“Antarctica is a different world,” says filmmaker Maciek Jabłoński, with all the recollected awe of someone who has actually witnessed the planet’s last great wilderness.
Still a brutal and dangerous environment, “even after over 100 years of exploration, and with all the modern technologies in navigation and safety,” the perils and beauty of the Southern Ocean come across with fearful realism in his first feature documentary, Selma – An Adventure from the Edge of the World. The film tells the story of the Polish yacht S/Y Selma Expedition and its 11 crew members’ voyage that took them to The Ross Sea, the coldest and southernmost waters in the world.
Piecing together the movie from footage shot on the Ross Sea expedition as well as “the yacht’s many other Antarctic expeditions to that area,” Maciek has made a film that shows not only the crew’s achievement, but the strength of character necessary to pilot a small yacht through these thrilling but deadly waters. “I wasn’t a crew member of the Selma’s Ross Sea expedition – I didn’t know the team at that time – but I heard about this challenge from my friend, and took part in the later Selma cruise, organised in early Antarctic spring, sailing as the director and cinematographer in order to bring their story to the screen.”
Shooting on board the Selma was, as you’d expect, a tricky experience at times, especially as Maciek was also serving as part of the crew with “the same duties as all on board, including the galley watch, steering, and so on.” To bring the archival footage together and make the movie complete with his own footage, he had an exacting shot, so it was vital that his cameras were always at hand, letting him react to an opportunity. “I slept with a camera, I went on watch with a camera, I also went to the toilet with a camera!” he laughs.
With strict limits on the amount of luggage crew members could take on board, small, light and powerful movie- making gear was a must.
“Almost the entire movie was made on Sony equipment,” Maciek explains, “during the Ross Sea expedition in 2015, it was mainly shot on the PXW-X70, which has a great balance between quality and mobility. During my cruise, my A/B camera bodies were the Alpha 7 III and Alpha 7R III. I needed cameras that could shoot video and stills, and give me cinematic quality – and Sony’s Alpha 7 series is the only full-frame kit that connects these things. I also used an FS5, and this was my A camera during Selma shoots for working on shore. I love the FS5 for its compact size, but it was the Alpha 7’s that were at the heart of the project.”

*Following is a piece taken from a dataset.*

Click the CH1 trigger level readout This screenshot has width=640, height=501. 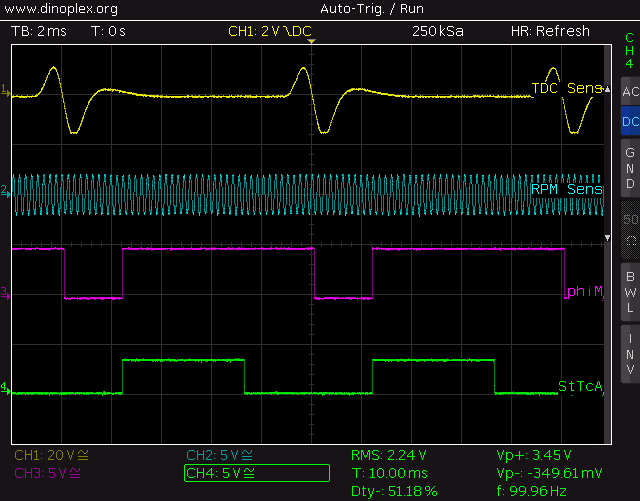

Adding to the benefits of, “a full-frame sensor in such a small body a compact body,” Maciek’s footage relied heavily on his Alpha cameras’ internal image stabilisation (IBIS), “because no external gimbal was used during my shots. I could also shoot in S-Log format for greater quality and set the camera to 50p/100p mode, so that later in post-production I could change the FPS quite freely. These cameras also have excellent battery performance, solid weather-sealed construction, and can shoot in very low light conditions with almost no loss of quality – all things that were vital in a voyage through these challenging waters.”

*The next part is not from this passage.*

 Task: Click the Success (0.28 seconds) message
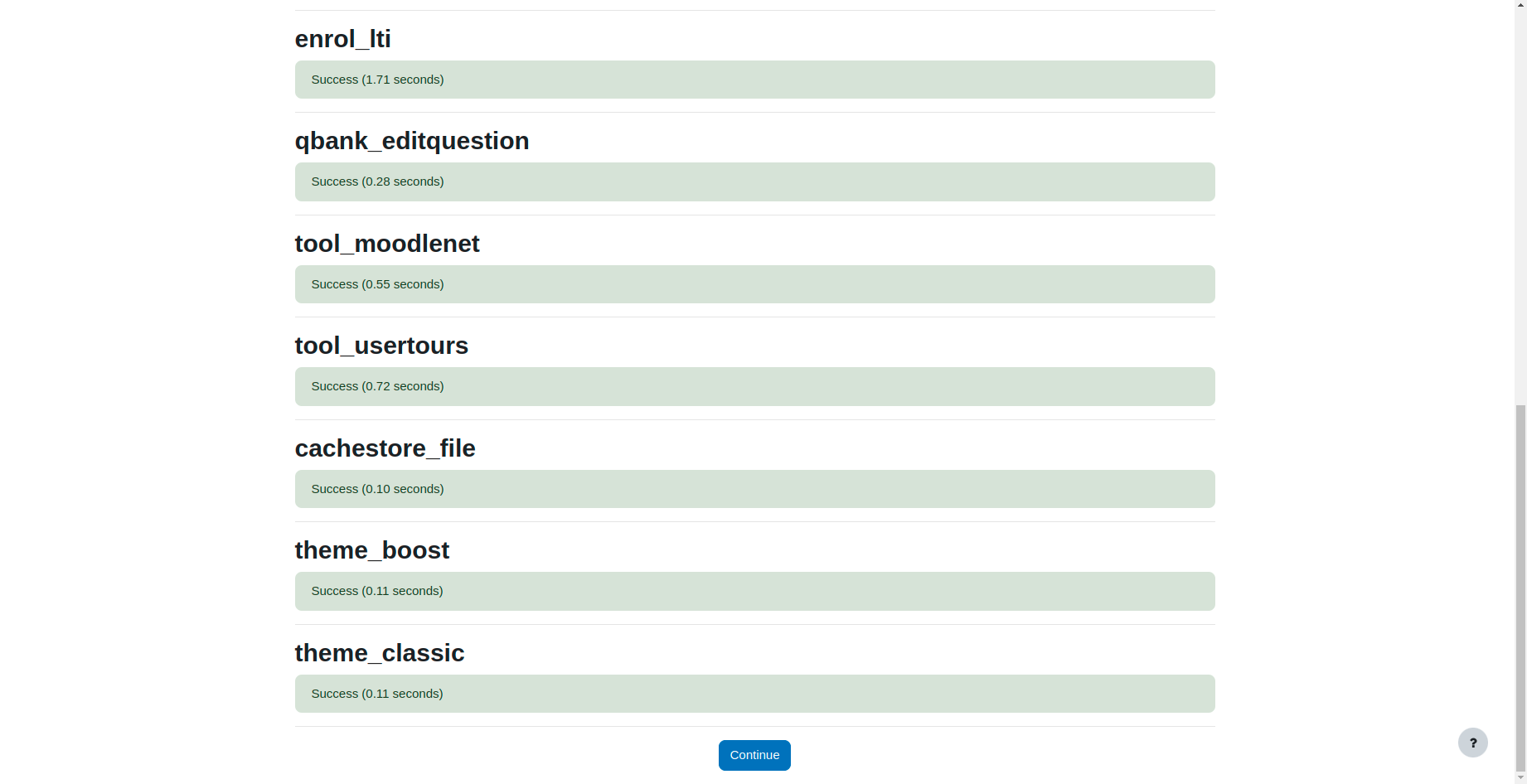[754, 181]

With shots needing to be filmed on and off the Selma, as well as from the top of her mast, the flexibility of his Alpha cameras gave Maciek all he needed. “I think now,” he says, “that even if I took a large camera with me, I wouldn’t be able to use it. Believe me – when you’re at the end of the world and freezing water is spilling over the deck, your attention is really focused on something other than operating a big camera! My greatest difficulty in taking pictures at sea was dealing with my own weaknesses, like seasickness, and forcing myself to work and focus on the picture. It was really hard sometimes.”
From capturing the harshest of storms across the Drake Passage as the crew battled with huge waves, to the beautiful but deadly calm of the glittering Ross Ice Barrier, Selma “was definitely a movie that was made in the most challenging conditions,” says Maciek, “and for me it was also my first meeting with Antarctica. If my equipment hadn’t helped me to make this movie a reality, I probably wouldn’t ever have gone there. Exploring Antarctica nowadays should be much easier because we have modern navigation and well-equipped yachts but it’s not just a matter of technological progress. The weakest and strongest link has been and still is the man. And as one of the crew says at the end of the film, the Ross Sea expeditions proves that if you really want something, you can achieve it, no matter who you are.”